> [Passage provided]:
* Start *
Your Lying Eyes

Dedicated to uncovering the truth that stands naked before your lying eyes.

E-mail Me

Twitter: yourlyingeyes

10 January 2012

The Fourth Way

The start of the presidential election season - when a bevy of opponents battle in undignified jostling for their party's nomination and a hapless chief executive transitions the White House from executive mansion to re-electioncampaign headquarters - is often cause for lament that there isn't an alternative to this partisan bickering. But the alternative that everyone seems to want - a Third Way - a centrist course - is probably the worst. Studies have shown that the average conservative is dumber than the average liberal (it's an average, not you - calm down - think of all the left wing college professors) - but the dumbest of all are moderates. Being a moderate often means you lack the imagination and knowledge to take a real position on the issues.

But since both parties are messed up, what alternative is there? The best way is to pick and choose from the more extreme positions of each party - not too blend them together. Neither Republicans nor Democrats are always right and always wrong - but splitting each issue down-the-middle Solomon-like is no solution. Taking the best ideas from each optimizes policy. But that is really hard to do, since the result is alienating others on your side while failing to win over the side on the issues where you remain in disagreement.

Take an issue where the Democrats are clearly right - raising taxes. I would argue that taxes need to be raised on everybody - but especially the wealthy. Unfortunately, Republican ideologues will not hear of it. On O'Reilly a couple months back, both Ben Stein and Wayne Rogers - two conservative money guys - both assured O'Reilly that raising taxes on the wealthy will not cause any economic dislocation. Stein even pointed out that there is no correlation between higher economic growth and low taxes. [In fact, the opposite is probably true. Our finest growth occurred from 1947 thru the late sixties, when marginal tax rates were in the 77 - 90% range, and tax shelters were the norm - allegedly the most inefficient tax policy of all. And the 90's had overall higher growth than the 80's or (obviously) the 00's, despite higher taxes that decade.] But O'Reilly wouldn't hear of it - he prefers his ideological certainty that higher taxes just have to restrict growth over any facts that might contradict it.

The concept of a "living wage" is also a Democrat idea that should be our policy. How to implement that is not entirely clear - but certainly U.S. corporation ought to be sacrificing some level of profit and/or executive compensation so that American workers can afford to raise a family is a decent dwelling in a decent neighborhood. I'm not sure that I'm in favor of how Democrats would like to accomplish this - i.e., heavy unionization, as I feel labor unions are political animals unto themselves that ultimately harm the very communities and industries they infiltrate. But the main benefits of unionization - decent pay and fair and safe working conditions - ought to be national policy. Yet such a simple concept immediately runs afoul of modern Republican dogma that in order to compete in a global economy firms must operate unfettered by any considerations other than profit maximization.
* End *
> [Supplied records]:
* Start *
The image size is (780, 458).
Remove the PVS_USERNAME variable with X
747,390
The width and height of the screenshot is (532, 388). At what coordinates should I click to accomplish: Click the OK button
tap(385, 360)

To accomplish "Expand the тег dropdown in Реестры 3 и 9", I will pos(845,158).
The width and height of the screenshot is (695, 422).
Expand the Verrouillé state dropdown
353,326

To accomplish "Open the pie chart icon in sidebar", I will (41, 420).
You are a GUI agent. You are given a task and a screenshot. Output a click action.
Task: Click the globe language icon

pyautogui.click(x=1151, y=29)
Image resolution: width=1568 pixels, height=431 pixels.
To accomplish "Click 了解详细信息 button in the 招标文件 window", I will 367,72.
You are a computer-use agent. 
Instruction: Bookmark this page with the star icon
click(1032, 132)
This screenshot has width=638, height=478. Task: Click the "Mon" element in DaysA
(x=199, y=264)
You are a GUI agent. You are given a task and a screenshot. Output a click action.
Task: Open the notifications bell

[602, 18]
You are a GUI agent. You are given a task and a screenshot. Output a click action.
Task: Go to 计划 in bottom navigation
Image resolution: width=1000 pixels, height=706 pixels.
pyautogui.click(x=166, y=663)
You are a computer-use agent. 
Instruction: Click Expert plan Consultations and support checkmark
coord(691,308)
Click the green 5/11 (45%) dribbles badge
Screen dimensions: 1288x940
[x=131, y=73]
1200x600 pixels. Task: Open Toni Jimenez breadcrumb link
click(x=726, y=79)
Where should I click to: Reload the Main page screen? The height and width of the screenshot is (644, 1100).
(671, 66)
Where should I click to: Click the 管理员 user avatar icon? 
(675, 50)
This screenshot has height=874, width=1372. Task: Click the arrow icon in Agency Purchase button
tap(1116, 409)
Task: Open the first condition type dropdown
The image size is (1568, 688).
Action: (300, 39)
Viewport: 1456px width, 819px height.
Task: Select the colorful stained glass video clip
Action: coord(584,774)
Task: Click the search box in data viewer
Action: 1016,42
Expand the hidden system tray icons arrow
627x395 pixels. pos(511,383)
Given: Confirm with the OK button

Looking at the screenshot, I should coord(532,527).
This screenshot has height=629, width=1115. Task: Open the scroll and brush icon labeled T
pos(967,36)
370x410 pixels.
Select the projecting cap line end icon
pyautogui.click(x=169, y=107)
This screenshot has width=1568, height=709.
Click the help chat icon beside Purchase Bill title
* End *
> [Given request A]:
Answer these questions using the blog post about a "Fourth Way" in politics:
(i) What date is the post dated?
(ii) Which two conservative money guys appeared on O'Reilly?
(iii) What range does the post give for marginal tax rates from 1947 through the late sixties?
> [Given request B]: Extend the blog post about a "Fourth Way" in politics, starting right after its final sentence.
The records come from a different source than the blog post.

> [Task result A]:
(i) 10 January 2012
(ii) Ben Stein and Wayne Rogers
(iii) 77 - 90%

> [Task result B]:
Suppose a new kind of Republican candidate bargained with Democrats - offering a Living Wage policy for an end to the Diversity Regime? Tax increases on the wealthy in exchange for a big rollback in the Federal bureaucracy? Big investments in Green technology in exchange for rolling back restrictions on oil, gas and nuclear technology? Dramatic reductions in defense spending in exchange for a dramatic cutback on immigration, a border fence, and large-scale deportations?

I don't know if such deals could ever be pulled off, but I contend that exchanging policies like that would be far better than attempting to split the difference on any one issue.

Labels: , ,


Anonymous Anonymous said...

It's hard to disagree with your entry. At the end of the day, most Americans are merely concerned with "the pebble in their shoe". I'm sure most people would overlook a few undesirable policies in exchange for a stable job, a decent home, and an overall environment where one can comfortably support a family.

Under this system of policy trade-offs, I could; however, envision an even more aggitated division between party lines. Would the explanation behind the institution of specific policies sound something like... "based on the current social/economic issues we face, POLICY X will be enacted in an attempt to address CONCERN Y", or will it sound like, "since the current administration has considerably lenient with the institution of POLICY X, we should face any opposition when instituting POLICY Y"?

I like the idea of sacrificing ground on some policies in order to maximize the beneficial effects of other policies, but could this trade-off system wind up leading to even more "politics as usual"?

January 10, 2012 4:07 PM  
Anonymous VRWC said...

Conservatives don't resist taxes solely because of ideology. We also do so because of experience.

Pols on both sides have been promising spending cuts in return for tax hikes forever, especially in 1982 and 1991. In reality, tax rates go up and down, but the size of government and the debt never stop growing.

It's the same with immigration.... in 1965 and 1986 we were promised a closed border in return for amnesty.... we gave the amnesty but the border remained wide open, so when the 2007 offer came along we said no thanks.... shut the border FIRST.

I like your trade off ideas and agree with most of them.... just don't fall for the propaganda that reluctance to raise tax rates is based solely upon blind ideology and remember to cut spending FIRST.

January 10, 2012 4:18 PM  
Anonymous Anonymous said...

It's true that the debt never goes down, but we should be honest about why that happens. The budget surpluses under Clinton were not the result of brilliant governance, but of easy money from a bubble-based economy. The hard decisions are almost never made, no matter who is in office. Raising taxes can be done in one bill; cutting the millions of pages of government regulations will be a never ending battle between special interests, regulators, unions, corporations, consumer advocacy groups, etc. Sorry, but your opponents are not stupid as you would like to believe.

January 10, 2012 4:36 PM  
Anonymous Anonymous said...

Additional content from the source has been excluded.